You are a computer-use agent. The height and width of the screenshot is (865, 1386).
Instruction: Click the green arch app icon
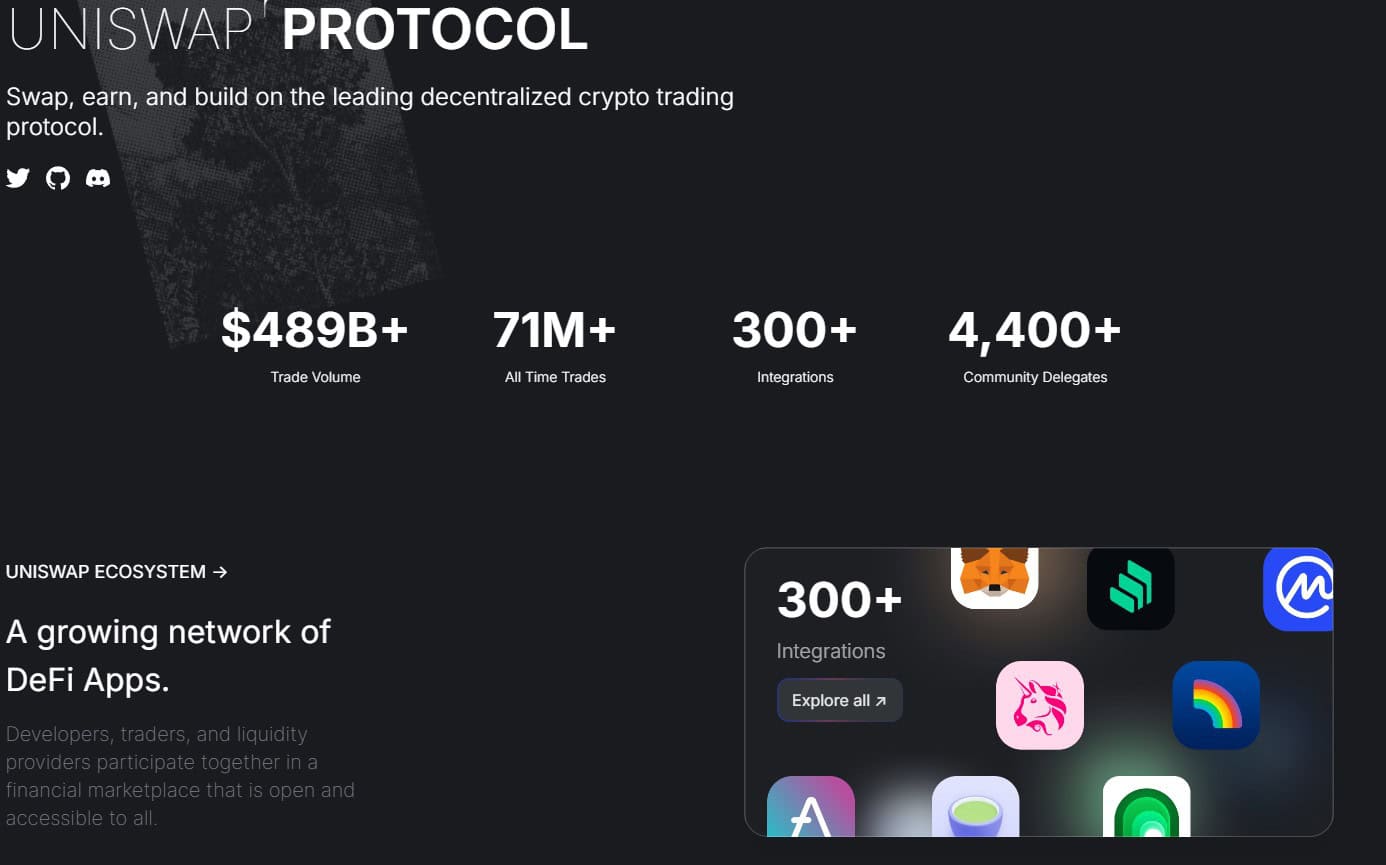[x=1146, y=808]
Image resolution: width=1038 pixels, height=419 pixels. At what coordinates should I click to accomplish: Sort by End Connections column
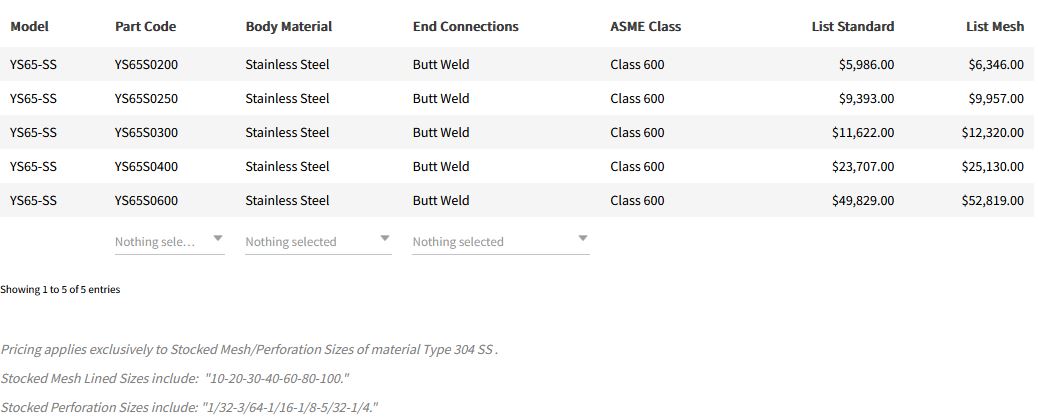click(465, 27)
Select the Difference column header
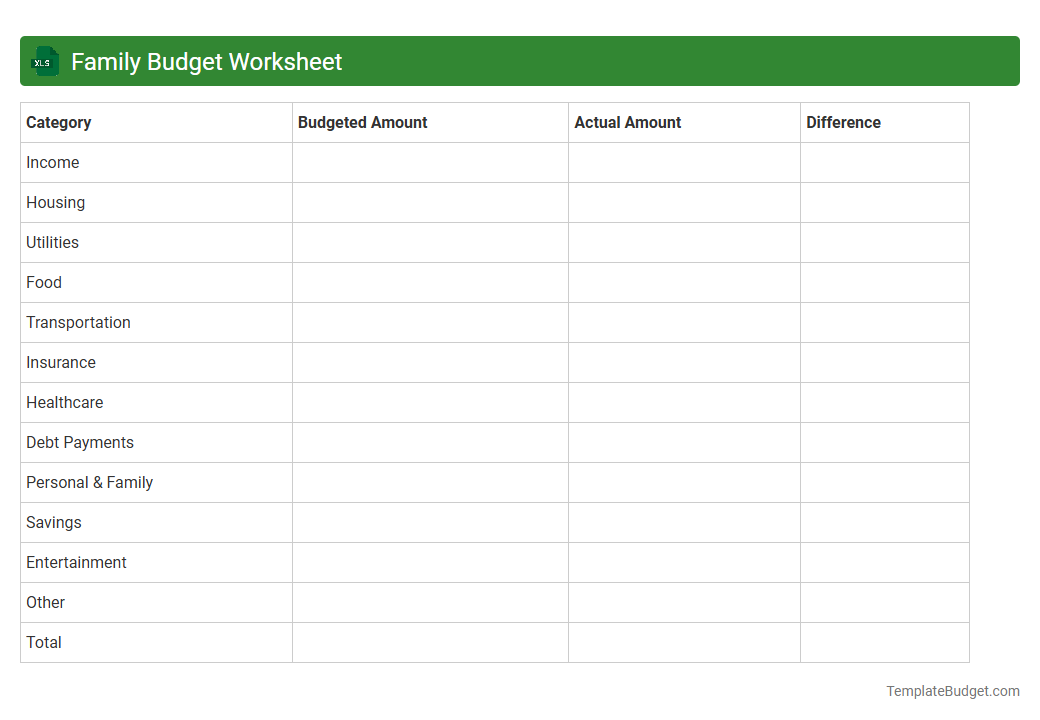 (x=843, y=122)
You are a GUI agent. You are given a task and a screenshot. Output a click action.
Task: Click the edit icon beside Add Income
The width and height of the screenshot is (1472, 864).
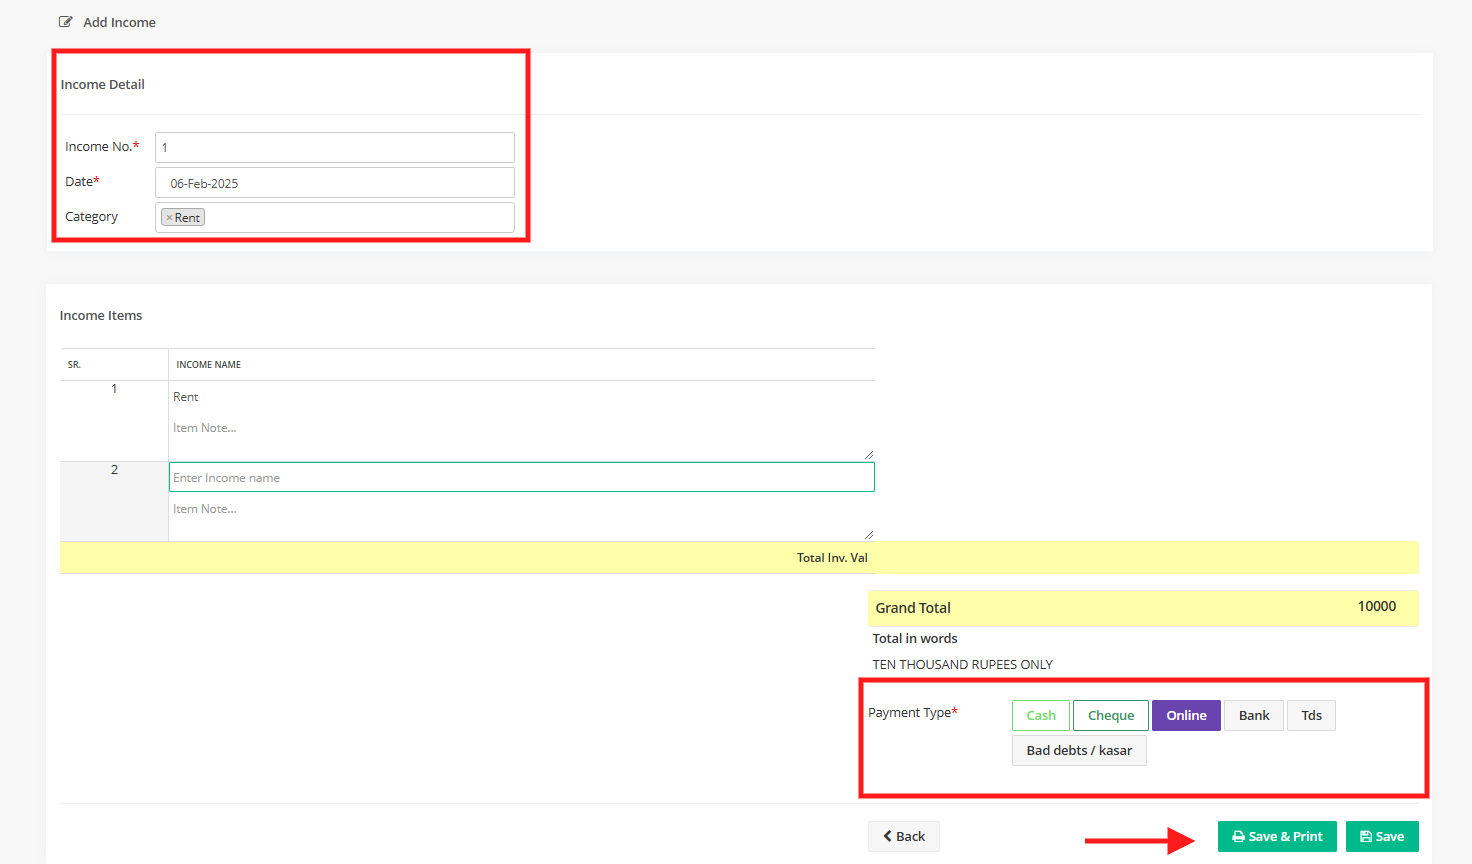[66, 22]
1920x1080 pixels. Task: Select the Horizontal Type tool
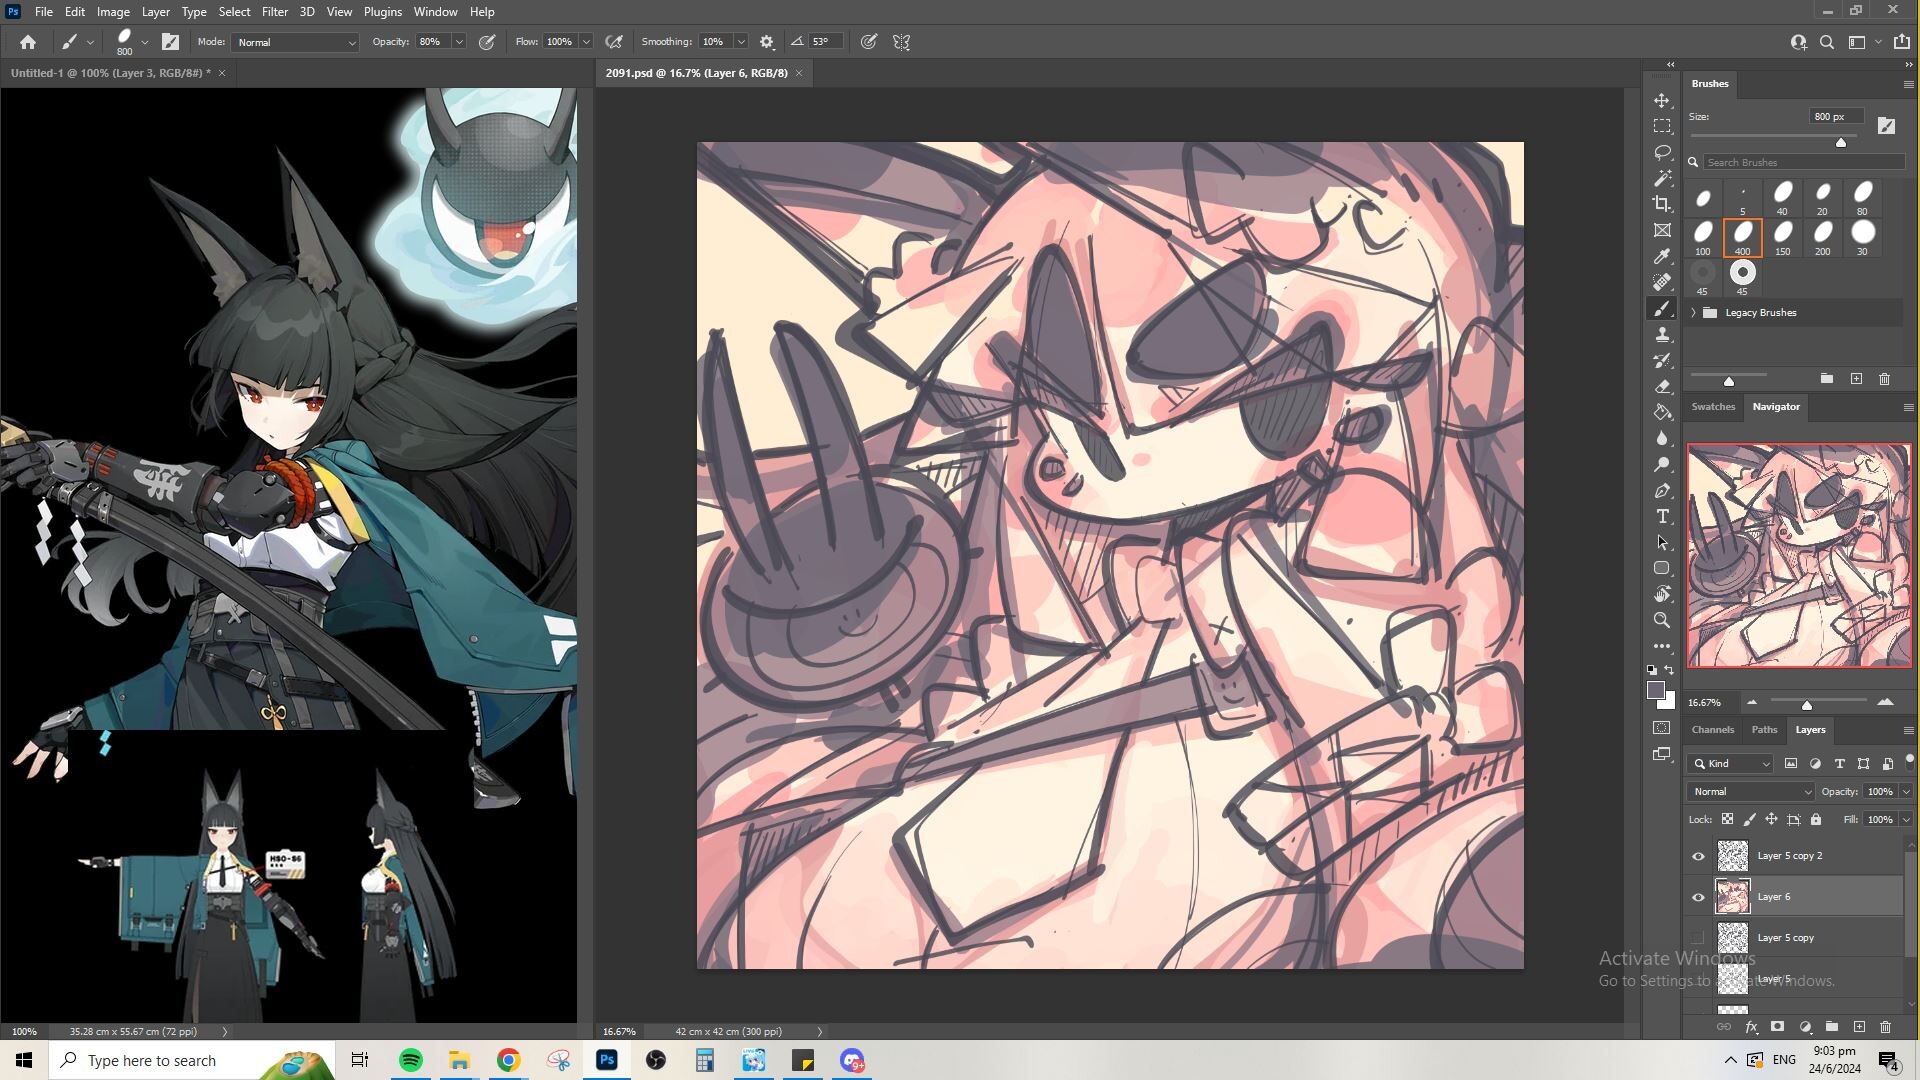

Task statement
Reproduce the lines above word for word, leaving out the pictures.

Expected output
You are a computer-use agent. The height and width of the screenshot is (865, 1386).
Instruction: Click the green arch app icon
[x=1146, y=808]
Image resolution: width=1038 pixels, height=419 pixels. At what coordinates should I click to accomplish: Sort by End Connections column
click(465, 27)
Select the Difference column header
 (x=843, y=122)
You are a GUI agent. You are given a task and a screenshot. Output a click action.
Task: Click the edit icon beside Add Income
The width and height of the screenshot is (1472, 864).
[66, 22]
1920x1080 pixels. Task: Select the Horizontal Type tool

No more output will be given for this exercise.